EXERCISE BRIEF:
The lines below are to be quoted exactly, from the first through the one that contains "Jumta materiāli (121, 335)".

SUPPLIED RECORDS:
┄┄┄┄┄┄┄┄┄┄

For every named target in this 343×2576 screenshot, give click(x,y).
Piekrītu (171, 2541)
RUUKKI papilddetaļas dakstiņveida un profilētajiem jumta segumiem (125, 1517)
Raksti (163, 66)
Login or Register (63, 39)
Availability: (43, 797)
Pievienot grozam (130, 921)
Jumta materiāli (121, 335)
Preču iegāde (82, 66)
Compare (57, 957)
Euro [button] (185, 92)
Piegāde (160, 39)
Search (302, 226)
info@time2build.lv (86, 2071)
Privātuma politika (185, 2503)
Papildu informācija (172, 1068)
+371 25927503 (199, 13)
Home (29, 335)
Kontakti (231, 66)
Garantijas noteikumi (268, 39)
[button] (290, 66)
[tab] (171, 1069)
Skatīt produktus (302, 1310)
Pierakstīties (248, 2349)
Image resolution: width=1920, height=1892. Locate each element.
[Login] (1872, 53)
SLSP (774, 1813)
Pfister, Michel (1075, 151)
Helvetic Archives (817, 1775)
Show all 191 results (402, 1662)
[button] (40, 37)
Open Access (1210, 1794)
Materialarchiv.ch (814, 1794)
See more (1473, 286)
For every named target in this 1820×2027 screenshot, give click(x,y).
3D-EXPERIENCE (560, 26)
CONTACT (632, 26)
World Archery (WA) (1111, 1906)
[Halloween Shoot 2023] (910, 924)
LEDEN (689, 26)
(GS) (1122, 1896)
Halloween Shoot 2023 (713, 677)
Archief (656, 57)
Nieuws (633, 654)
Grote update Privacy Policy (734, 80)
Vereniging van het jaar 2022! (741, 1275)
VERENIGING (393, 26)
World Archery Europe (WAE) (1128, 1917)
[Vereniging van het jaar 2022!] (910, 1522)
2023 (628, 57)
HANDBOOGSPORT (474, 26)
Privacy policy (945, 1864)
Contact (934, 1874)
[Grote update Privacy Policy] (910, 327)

┄┄┄┄┄┄┄┄┄┄

THE COMPLETED TASK:
For every named target in this 343×2576 screenshot, give click(x,y).
Piekrītu (171, 2541)
RUUKKI papilddetaļas dakstiņveida un profilētajiem jumta segumiem (125, 1517)
Raksti (163, 66)
Login or Register (63, 39)
Availability: (43, 797)
Pievienot grozam (130, 921)
Jumta materiāli (121, 335)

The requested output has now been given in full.